ЗАПИСАННЫЕ ДАННЫЕ>
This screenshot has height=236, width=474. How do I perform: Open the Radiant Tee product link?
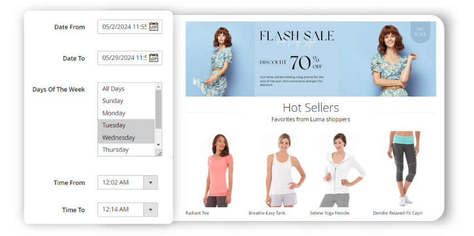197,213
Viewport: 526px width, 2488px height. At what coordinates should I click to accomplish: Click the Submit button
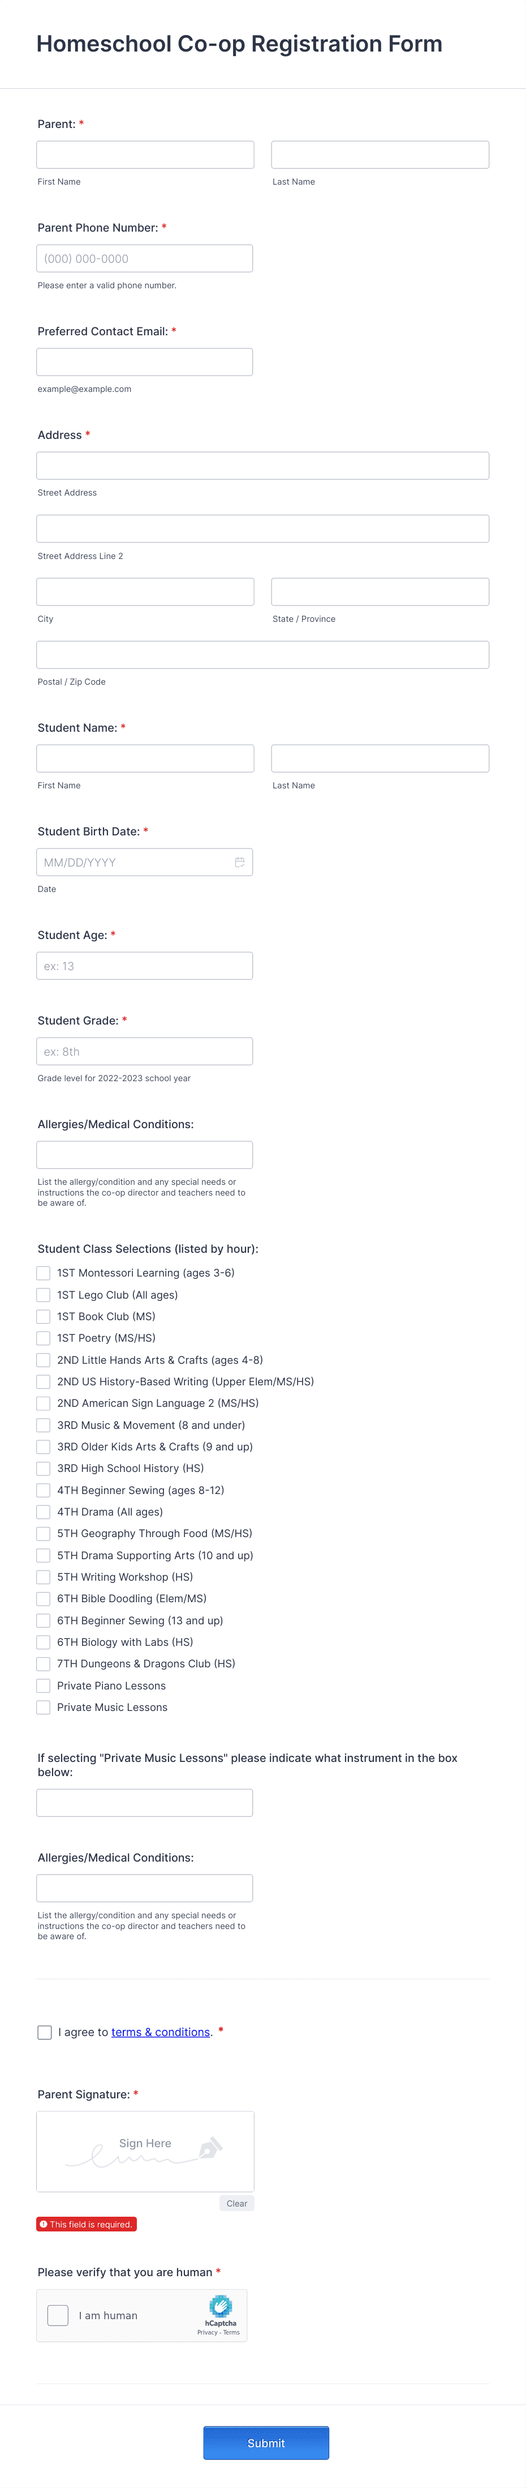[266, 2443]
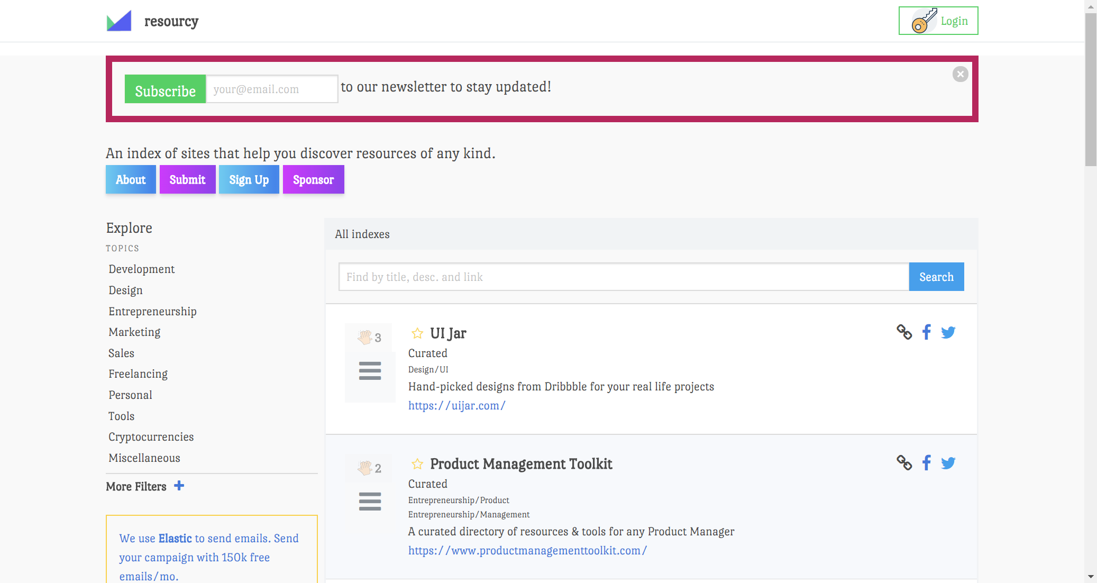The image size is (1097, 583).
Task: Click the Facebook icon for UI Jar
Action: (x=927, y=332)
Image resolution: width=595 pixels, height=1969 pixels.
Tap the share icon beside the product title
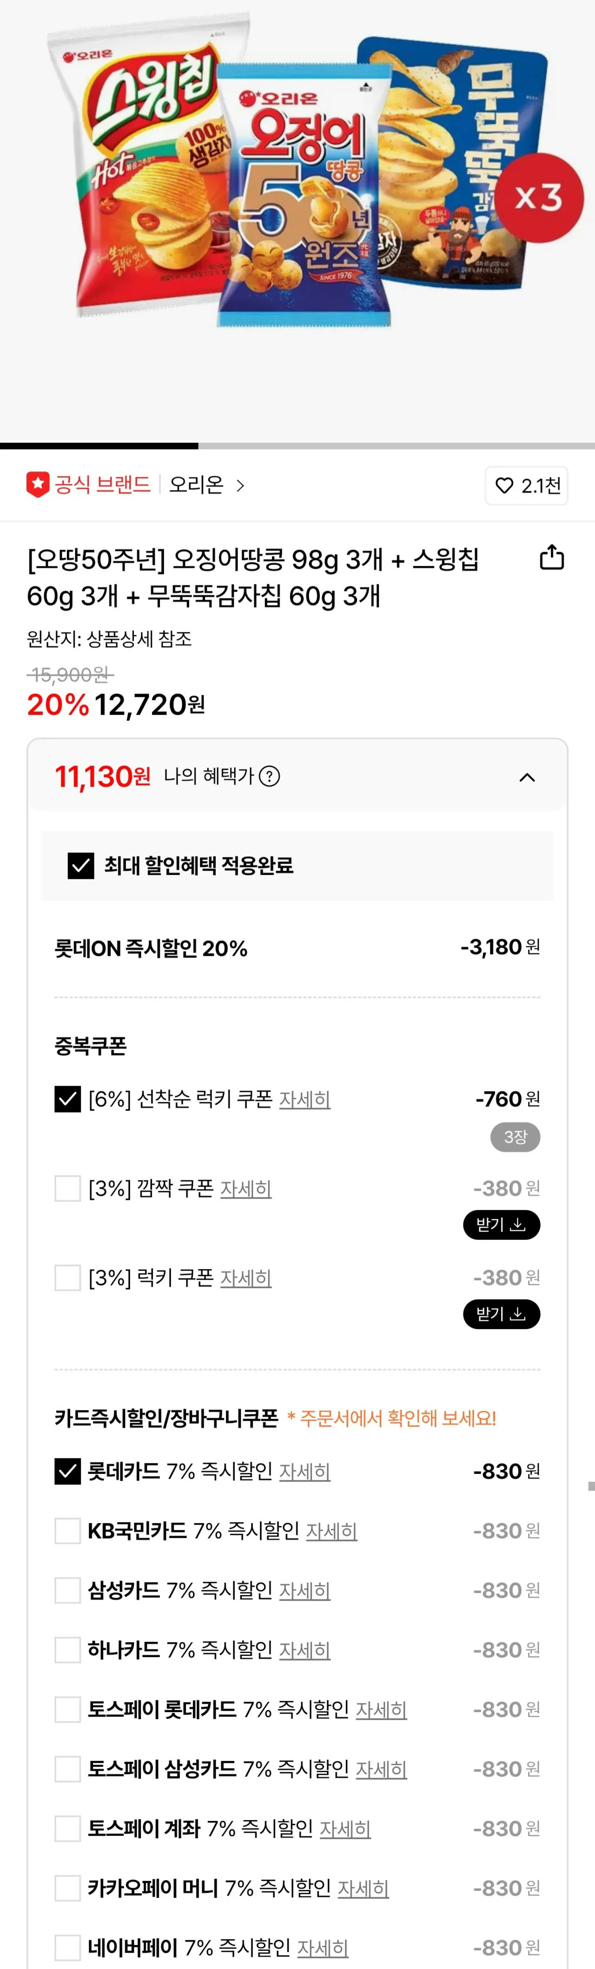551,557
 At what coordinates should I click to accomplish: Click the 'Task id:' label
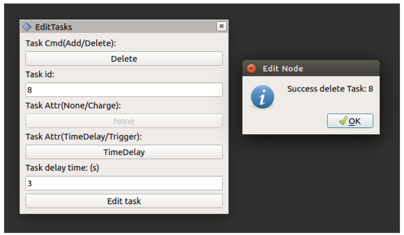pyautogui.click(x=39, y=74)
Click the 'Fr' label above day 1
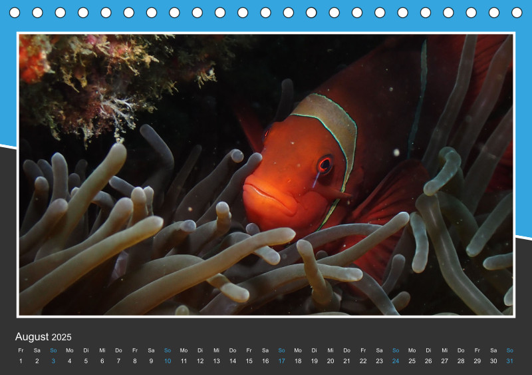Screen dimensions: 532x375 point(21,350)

ЗАДАЧА ДЛЯ РЕШЕНИЯ>
Замени «share icon» на «bookmark icon» и приведи весь материал заново, ничего больше не меняя. Изображения в ответ не включай.

ОТВЕТ НА ЗАДАЧУ>
This screenshot has height=236, width=474. How do I perform: Open the Radiant Tee product link?
197,213
Viewport: 526px width, 2488px height. At what coordinates should I click to accomplish: Click the Submit button
[266, 2443]
The image size is (1097, 583).
Task: Click the Facebook icon for UI Jar
Action: (x=927, y=332)
Image resolution: width=595 pixels, height=1969 pixels.
Tap the bookmark icon beside the product title
551,557
 At what coordinates should I click to accomplish: Click the 'Task id:' label
pyautogui.click(x=39, y=74)
Click the 'Fr' label above day 1
Screen dimensions: 532x375 point(21,350)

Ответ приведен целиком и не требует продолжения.